One of my projects at my day job was an analog front end for a digital system, where part of the analog circuit was attached to a sensitive optical detector held at liquid nitrogen temperature. But the majority of signal processing was done in the digital domain.



I agree. A couple of years ago I was asked to design a circuit that could read a voltage, perform a few calculations and multiply the result by another voltage and create two phase-shifted signals from that multiplication product. It was a simple design in that it could be reduced to high-school trigonometry. However, finding an efficient implementation was not trivial.

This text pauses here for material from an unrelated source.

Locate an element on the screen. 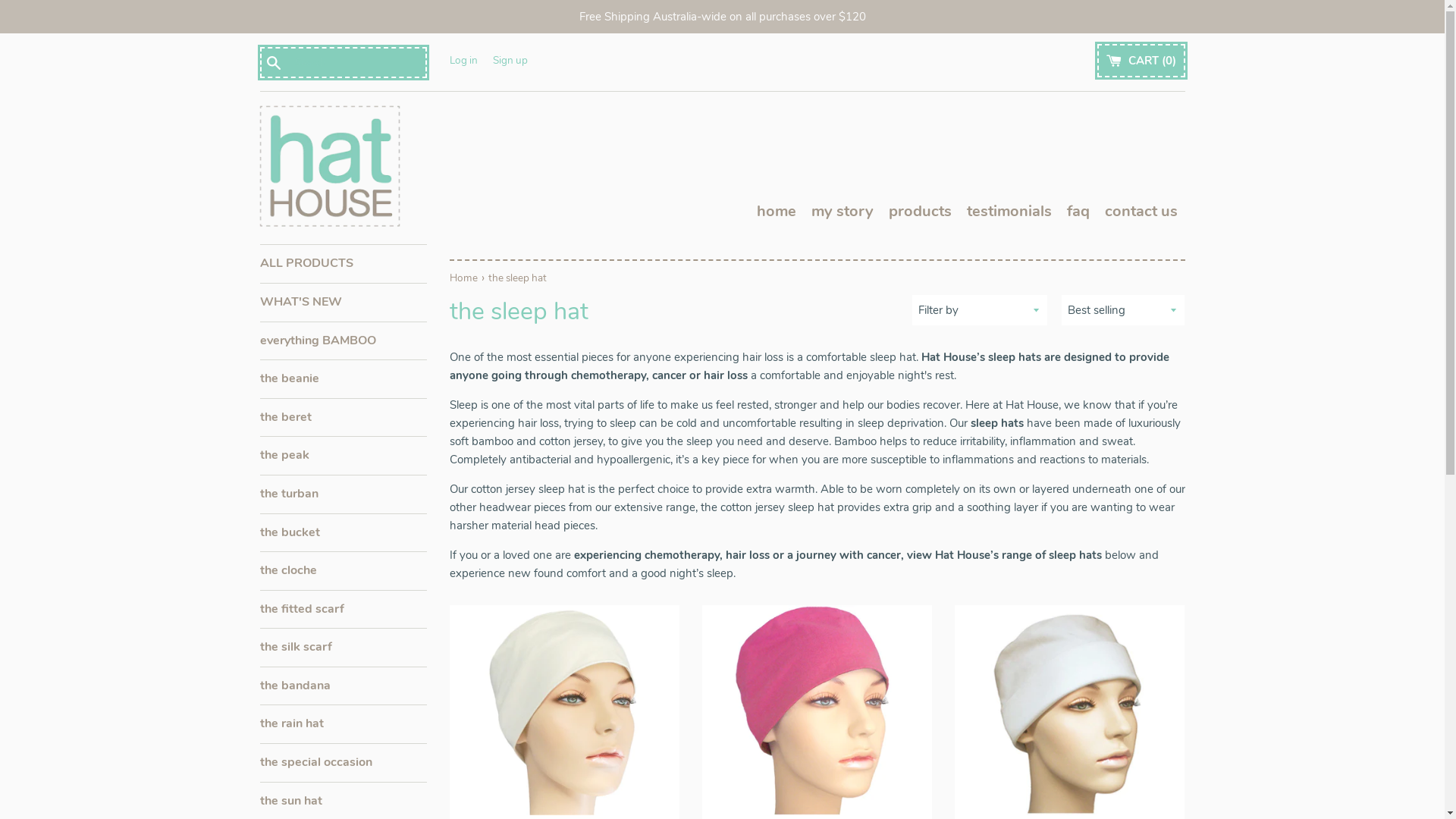 The height and width of the screenshot is (819, 1456). 'Free Shipping Australia-wide on all purchases over $120' is located at coordinates (721, 17).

After spending a lot of time looking at parts and considering multiple approaches, the simplest answer was to do the slower aspects in the CPU and use a 4-quadrant Multiplying Digital/Analog Converter (MDAC) to do the heavy lifting (signal multiplication).

ISTR that doing it all digitally would have required a processor with at least a 40MHz clock and probably a separate 200MHz clock to implement a 1-bit DAC. And I would still have needed extra circuitry since one of the inputs (and both outputs) could swing +/-10V.

Not to say that the all-digital approach wouldn't have worked, but the development cost would have been overwhelming for something that probably won't sell more than 200 units or so. By using an MDAC and a couple of opamps, the design was reduced to an Arduino "shield."